Un ejemplo claro de lo que Trump quiere hacer puede encontrarse en las operaciones estadounidenses contra los talibanes en Afganistán. En esa región, durante dos décadas, la Casa Blanca justificó ataques quirúrgicos y la utilización de drones y aviones no tripulados para desmantelar células terroristas bajo el argumento de proteger a la ciudadanía estadounidense. Estos métodos, aunque efectivos en términos de eliminación de objetivos, dejaron a su paso destrucción colateral, desplazados y un profundo resentimiento local. Si este mismo enfoque se aplica a México, la devastación podría ser inimaginable, con comunidades enteras atrapadas entre el fuego cruzado de cárteles y operativos militares.

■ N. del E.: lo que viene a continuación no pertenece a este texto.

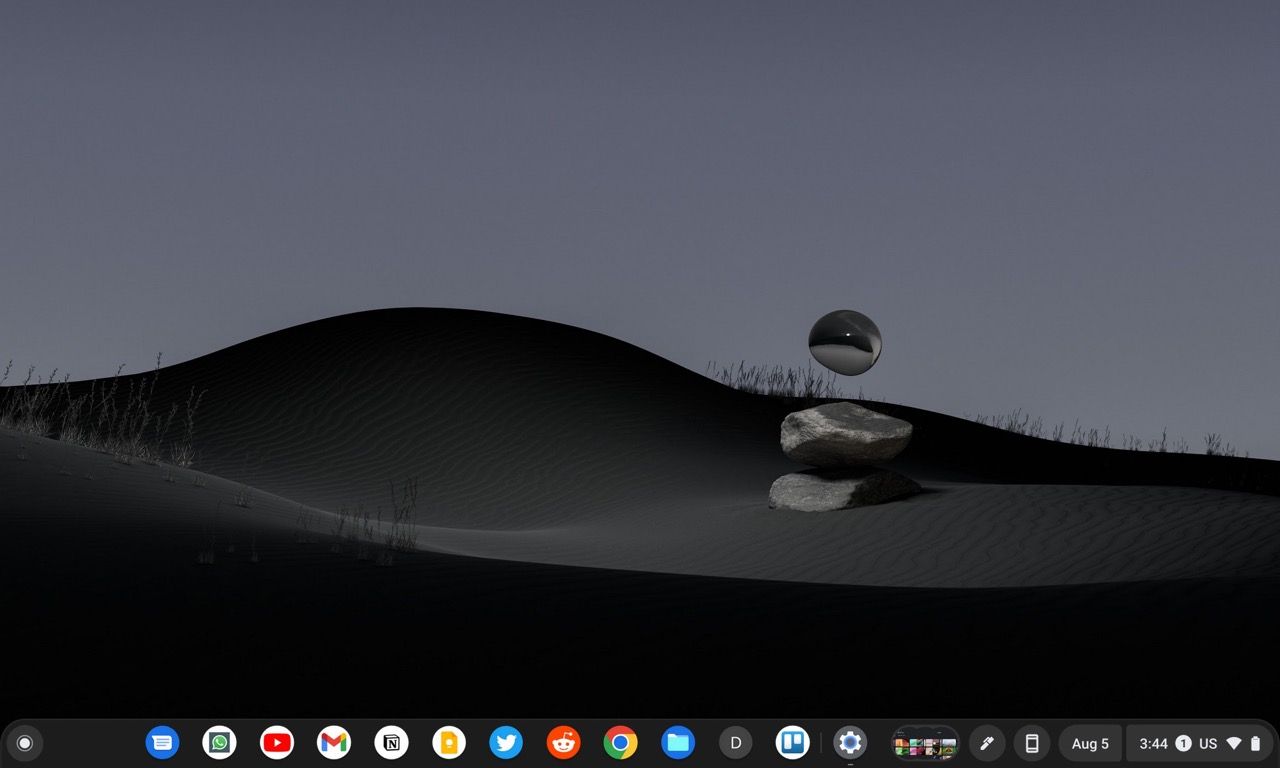This screenshot has width=1280, height=768.
Task: Launch Google Keep notes app
Action: (x=449, y=743)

¿Qué sucedería si los órganos de inteligencia y espionaje a nivel mundial decidieran sumarse activamente a esta cruzada? El peso coordinado de agencias como la CIA, el MI6 británico, el Mossad israelí, e incluso la DGSE francesa, podría cambiar radicalmente el panorama. México se convertiría en el epicentro de operaciones encubiertas, con agentes extranjeros infiltrándose en las redes de los cárteles, identificando líderes y facilitando eliminaciones selectivas. Pero este despliegue global también conllevaría riesgos incalculables: la erosión de la soberanía mexicana sería evidente, y las tensiones internas podrían escalar al punto de fracturar el tejido social. México tendría que decidir entre colaborar abiertamente con estas potencias o arriesgarse a ser tratado como un campo de batalla más, sin voz ni voto en las decisiones.

¿Es esto una oportunidad para México? En un escenario optimista, esta presión internacional podría obligar al país a reformar sus instituciones de seguridad y justicia de manera profunda, eliminando la corrupción y fortaleciendo sus capacidades operativas. Podría ser el catalizador para una nueva era de cooperación global que posicione a México como un actor clave en la lucha contra el crimen transnacional. Sin embargo, en el otro extremo del espectro, México podría quedar atrapado en una espiral de violencia interminable, perdiendo el control de sus territorios y convirtiéndose en una sombra de sí mismo bajo el peso de intereses extranjeros.

Pero México, con su reticencia habitual, parece aferrarse a su soberanía como si esta pudiera resistir el vendaval. El gobierno mexicano, por años cómplice y víctima de la violencia de los cárteles, se niega a calificarlos como terroristas. Admitirlo significaría reconocer que amplias regiones del país son campos de batalla, controladas no por el estado, sino por estas entidades insurgentes. Y, por supuesto, abriría las puertas a la intervención extranjera, una posibilidad que provoca escalofríos en los círculos políticos mexicanos.

Las implicaciones de esta designación son profundas y aterradoras. La diplomacia entre México y Estados Unidos se tensará hasta el límite, mientras los cárteles, acorralados, podrían intensificar su violencia para demostrar que aún son los amos del juego. La red de sanciones financieras podría arrastrar a empresas legítimas y a ciudadanos inocentes a una espiral de sospechas y destrucción. Los debates académicos sobre si el crimen organizado es realmente terrorismo palidecen ante la brutalidad que se avecina.

Sin embargo, lo más inquietante de todo es que esta medida, lejos de ser una solución definitiva, es solo el comienzo de una lucha interminable. Los cárteles, como un cáncer, han evolucionado en respuesta a cada golpe que se les ha asestado. Ahora, enfrentados a la etiqueta de terroristas, no cabe duda de que encontrarán nuevas formas de sobrevivir y prosperar.

Trump ha cambiado las reglas del juego. El campo de batalla ya no es solo un polígono de guerra contra las drogas; es una zona de combate global. Y mientras el mundo observa, la pregunta persiste: ¿cuánto tiempo podrá sostenerse esta guerra antes de que el precio sea demasiado alto, incluso para los vencedores?